- _The task_
Turn the stretch from the start of the listing through the line containing "tap(552, 270)" into a Markdown table with the columns Row and Listing line. Include only these lines, and leave out any blank ones.

Text and element pointing listing:
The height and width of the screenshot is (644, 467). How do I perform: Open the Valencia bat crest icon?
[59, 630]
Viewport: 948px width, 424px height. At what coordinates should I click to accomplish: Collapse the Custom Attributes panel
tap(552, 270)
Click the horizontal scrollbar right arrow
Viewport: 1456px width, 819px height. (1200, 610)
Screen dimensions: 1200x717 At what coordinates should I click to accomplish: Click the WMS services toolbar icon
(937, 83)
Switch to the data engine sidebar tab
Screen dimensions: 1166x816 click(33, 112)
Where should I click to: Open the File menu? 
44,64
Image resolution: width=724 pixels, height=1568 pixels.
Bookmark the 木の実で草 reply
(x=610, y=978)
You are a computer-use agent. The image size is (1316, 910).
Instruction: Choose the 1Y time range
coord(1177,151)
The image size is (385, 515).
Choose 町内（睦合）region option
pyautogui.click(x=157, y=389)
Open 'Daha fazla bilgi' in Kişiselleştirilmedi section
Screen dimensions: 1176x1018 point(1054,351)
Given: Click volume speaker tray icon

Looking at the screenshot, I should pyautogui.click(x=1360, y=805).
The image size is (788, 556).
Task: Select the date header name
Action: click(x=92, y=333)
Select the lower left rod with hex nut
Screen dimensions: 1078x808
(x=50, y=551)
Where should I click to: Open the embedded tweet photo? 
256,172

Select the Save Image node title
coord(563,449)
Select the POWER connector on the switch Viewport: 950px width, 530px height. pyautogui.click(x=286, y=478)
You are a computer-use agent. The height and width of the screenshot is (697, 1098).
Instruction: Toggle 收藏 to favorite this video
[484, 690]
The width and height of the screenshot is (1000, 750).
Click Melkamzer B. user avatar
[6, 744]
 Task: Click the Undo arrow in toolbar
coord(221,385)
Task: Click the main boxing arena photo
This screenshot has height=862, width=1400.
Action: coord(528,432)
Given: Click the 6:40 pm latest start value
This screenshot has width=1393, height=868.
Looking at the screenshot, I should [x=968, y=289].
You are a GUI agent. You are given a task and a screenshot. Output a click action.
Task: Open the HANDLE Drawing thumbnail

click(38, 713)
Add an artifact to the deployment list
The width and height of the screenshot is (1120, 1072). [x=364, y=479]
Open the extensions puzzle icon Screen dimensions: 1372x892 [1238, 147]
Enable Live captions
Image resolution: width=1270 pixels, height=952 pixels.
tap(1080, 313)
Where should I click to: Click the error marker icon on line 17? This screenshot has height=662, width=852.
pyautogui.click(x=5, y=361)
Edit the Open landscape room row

- _Answer to the problem_
| Row | Listing line |
|---|---|
| 1 | The height and width of the screenshot is (644, 467). How do I perform: Open the Valencia bat crest icon? |
| 2 | [59, 630] |
| 3 | Viewport: 948px width, 424px height. At what coordinates should I click to accomplish: Collapse the Custom Attributes panel |
| 4 | tap(552, 270) |